しかし玩具屋に足を踏み入れていまえば、ガンプラでなくても何か買わなければ気が済まない、というのが子供心というものだ。 結果、本当に欲しかったのか自分でもわからないプラモデルが、自分の部屋に溜まってゆくことになった。 戦艦大和、和歌山城、F14トムキャット、ニッサンスカイライン、そして黄金の姫路城。
元々、本物の城と同じくらいプラモデルの城も好きだった。 ノーマルタイプの姫路城のプラモデルは、ガンプラブーム前から持っていた。 姫路城が二つあっても仕方ないし、しかも胡散臭い金ピカバージョンなど論外だ、と思いながらも、他に良いプラモデルが見当たらず、何でもいいからとにかく金を使いたいという稚拙な欲求を抑えられず、結局買ってしまった。

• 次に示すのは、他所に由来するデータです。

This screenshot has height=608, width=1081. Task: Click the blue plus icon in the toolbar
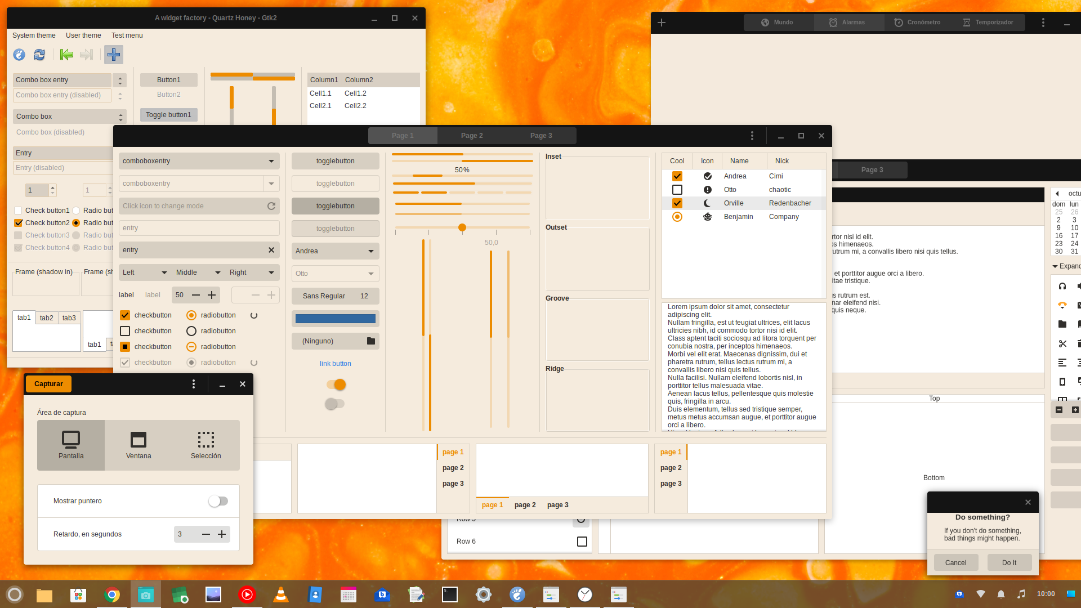[x=114, y=55]
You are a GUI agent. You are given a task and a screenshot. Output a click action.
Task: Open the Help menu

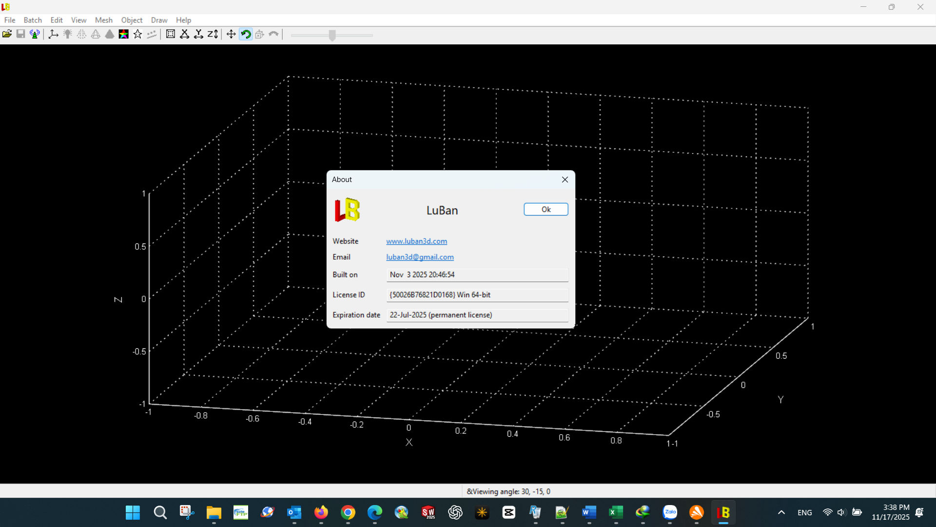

組み立ててみたら、これが案外良かった。 金ピカなのは屋根だけということもあり、華美になりすぎず、絶妙なゴージャス感を保っていた。 むしろ複雑な建物構造を持つ姫路城には、灰色屋根より金ピカ屋根の方が似合っている、と思えたくらいだった。 僕だけの特別な姫路城、という心地良い錯覚を十分に満喫することができた。
僕が念願のガンプラを手に入れたのは、ブームが治まった後だった。 ガンプラが玩具屋の棚に山積みになっているという、ブーム中ではありえない状況は、ちょっとショッキングだった。 世間の移り気を実感するのに、これ以上の光景はなかった。

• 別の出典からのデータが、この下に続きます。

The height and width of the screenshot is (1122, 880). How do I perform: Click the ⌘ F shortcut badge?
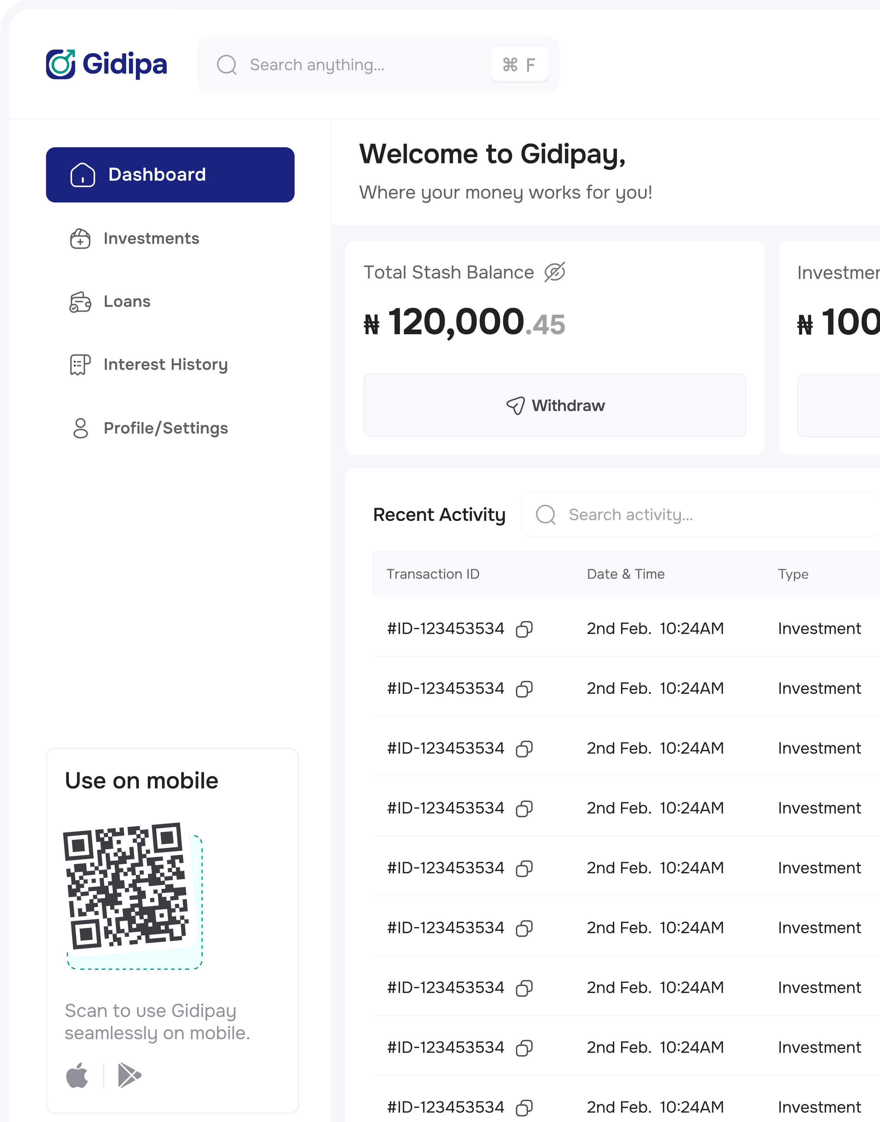tap(519, 65)
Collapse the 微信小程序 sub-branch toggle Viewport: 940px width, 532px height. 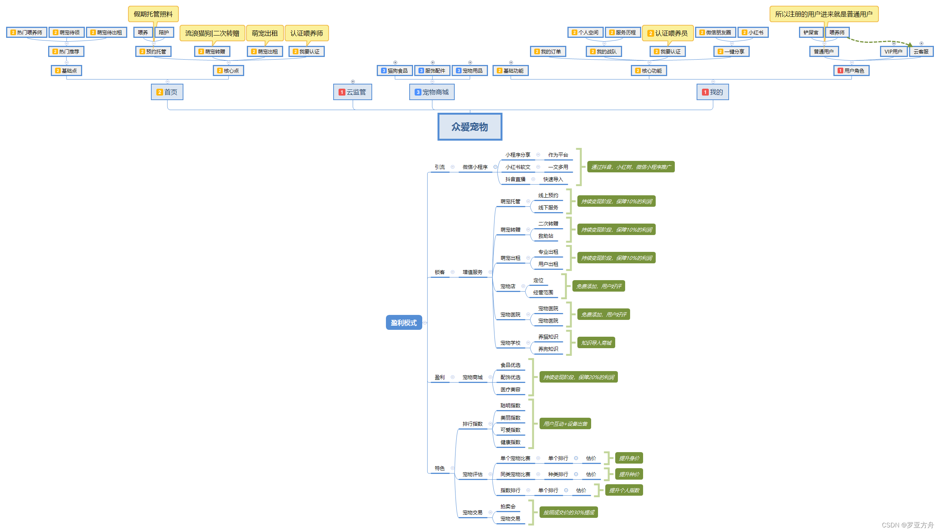coord(495,167)
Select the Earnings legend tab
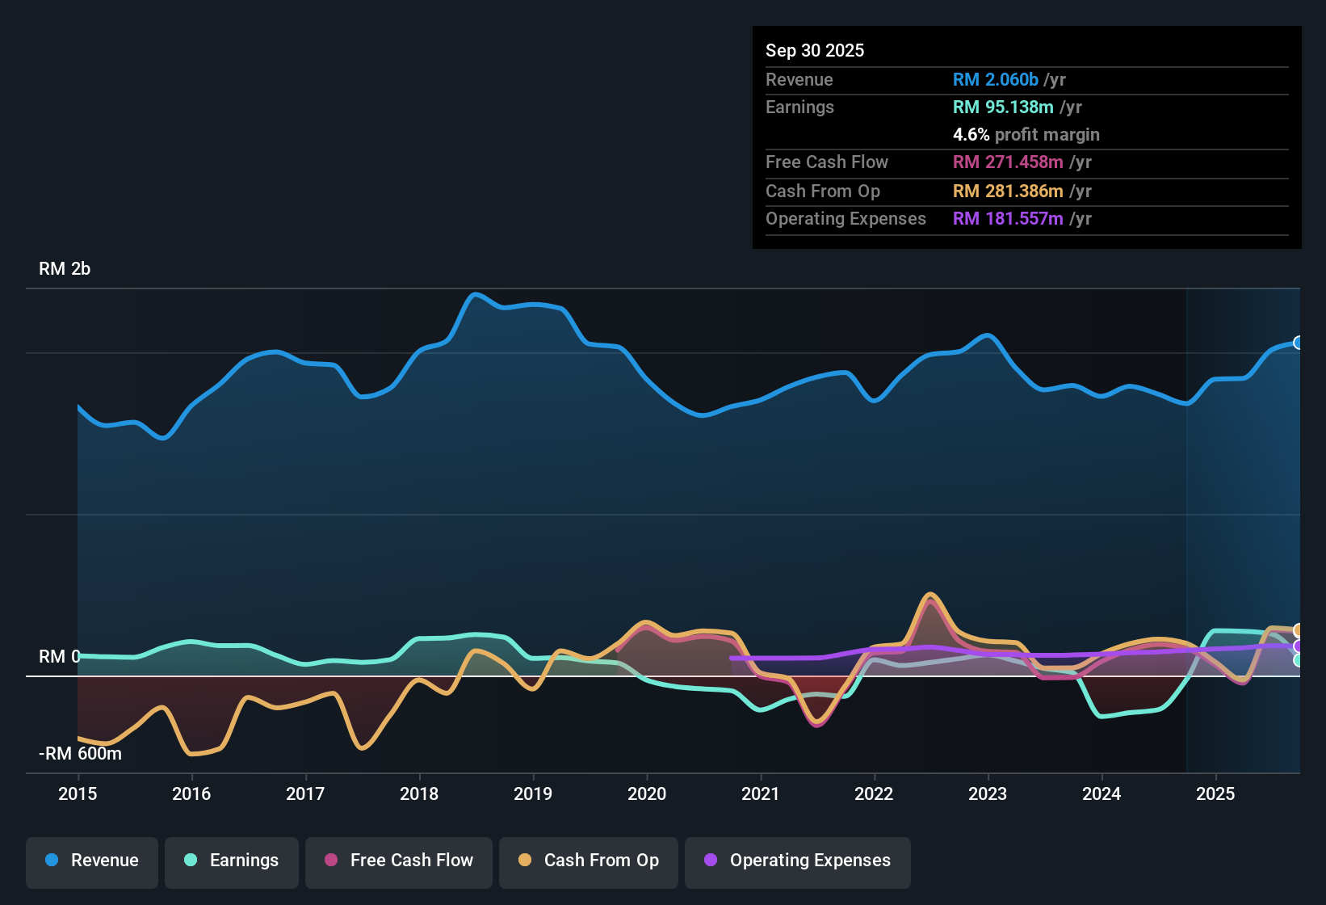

当時のガンプラは未彩色で、別売りの塗料で色づけしなければならなかった。 塗料すべてを揃えるほどの小遣いはなく、かといって真っ白のままでは味気がないので、金色マーカーを買って、ガンプラを塗りたくった。 黄金の姫路城という成功例に倣ったわけだが、これが大失敗だった。 ガンダムに絶対不可欠の、未来感、テクノロジー感が完全に失われ、ただただ胡散臭いロボットになってしまった。 何でもゴールドにすればいいわけではない、という当たり前のことを、この時学んだのだった。